Tuesday, March 01, 2011

Hamilton: Who's The Dope?

Proof yesterday that a drugs scandal in sport does not necessarily need to be subjected to full bellowing of red-top outrage.

Quietly and with little fuss Hamilton's Simon Mensing has served a month long drugs ban after failing a test in December.

It seems that Mensing had taken the banned substance - methylhexaneamine - unwittingly, not realising that it was an ingredient in a dietary supplement he was taking.

Mensing claims he told the testers that he was using the supplement and the anti-doping authorities seem to have accepted this, deciding that the month long suspension he has already served will be the end of the matter.

Hamilton, for their part, are annoyed that Mensing had to serve a ban before being allowed to his plead his case.

That, of course, is the way these cases seem to work, the onus very much on the accused to prove their innocence.

It appears to the outsider to be a flawed system set up with the best of intentions. But I think most of us would agree that this is a case that requires hardline measures, unfortunate as the consequences can be for the innocent.

And Mensing did take a banned substance and ultimately he must take responsibility for that.

What interested was that Mensing had actually checked with Hamilton Accies staff if the supplement he was using, Xedra-Cut, was going to fall foul of the rules. Apparently he was told that it was fine.

Football, I suspect, has not quite come to terms with drugs in the way other sports have.

Mensing is entitled to feel let down by the club staff who gave him the go ahead.

How can we trust clubs to educate their players when they make mistakes like this?

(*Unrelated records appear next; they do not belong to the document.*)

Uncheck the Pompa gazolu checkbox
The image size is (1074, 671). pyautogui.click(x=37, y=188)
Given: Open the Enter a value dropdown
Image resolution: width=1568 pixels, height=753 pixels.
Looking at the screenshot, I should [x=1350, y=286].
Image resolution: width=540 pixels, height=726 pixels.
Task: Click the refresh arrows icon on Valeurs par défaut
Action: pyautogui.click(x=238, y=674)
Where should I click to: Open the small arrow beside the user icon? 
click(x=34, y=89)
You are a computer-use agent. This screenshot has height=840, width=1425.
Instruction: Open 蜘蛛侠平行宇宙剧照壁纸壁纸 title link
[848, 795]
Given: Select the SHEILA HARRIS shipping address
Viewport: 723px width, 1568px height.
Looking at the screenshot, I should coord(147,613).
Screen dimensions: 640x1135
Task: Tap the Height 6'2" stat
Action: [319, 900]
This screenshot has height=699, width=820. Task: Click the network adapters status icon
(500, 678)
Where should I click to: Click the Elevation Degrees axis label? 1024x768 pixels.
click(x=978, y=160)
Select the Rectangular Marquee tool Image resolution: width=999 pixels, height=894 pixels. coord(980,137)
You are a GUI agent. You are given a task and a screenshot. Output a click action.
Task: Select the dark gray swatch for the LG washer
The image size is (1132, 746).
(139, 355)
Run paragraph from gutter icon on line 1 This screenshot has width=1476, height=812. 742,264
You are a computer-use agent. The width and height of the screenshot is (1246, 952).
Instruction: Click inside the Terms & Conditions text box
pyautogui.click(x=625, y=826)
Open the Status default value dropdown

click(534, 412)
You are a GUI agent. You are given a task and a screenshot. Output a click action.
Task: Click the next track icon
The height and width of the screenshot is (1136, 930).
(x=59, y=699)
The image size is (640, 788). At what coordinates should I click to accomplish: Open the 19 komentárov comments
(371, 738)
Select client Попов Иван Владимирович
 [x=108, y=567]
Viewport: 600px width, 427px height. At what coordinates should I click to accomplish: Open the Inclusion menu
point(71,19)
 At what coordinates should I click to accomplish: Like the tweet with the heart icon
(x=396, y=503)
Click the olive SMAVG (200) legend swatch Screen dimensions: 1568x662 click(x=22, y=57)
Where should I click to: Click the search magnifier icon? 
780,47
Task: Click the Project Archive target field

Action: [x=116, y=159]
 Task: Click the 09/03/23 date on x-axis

It is easy to say sportsman shouldn't take anything if there is any doubt. But Mensing does seem to have attempted to allay his own fears only to be given duff information.

I'm not qualified to even estimate the size of any problem football might have in this area. My suspicion is that it is another one of the many areas that football makes a common decision to ignore in the hope that it won't cause them too much trouble: the default head in the sand policy.

But the unfortunate Mensing's case does suggest that there is more football clubs could be doing to guard against incidents, even ultimately innocent cases like this one.

1 comment:

  1. To serve a ban when still to be proved guilty is of course harsh, however, it seems that this is the least troublesome way of dealing with such a case.

    For instance, say a drugs test was failed and the player not banned instantly. The player then participates in his club's matches while an investigation is in-going. Then say the player is found guilty, what happens to the points accumulated whilst fielding a player with banned substances in his system? It seems that the best course of action is to ban an innocent player rather than risk allowing one who is breaking the rules to play.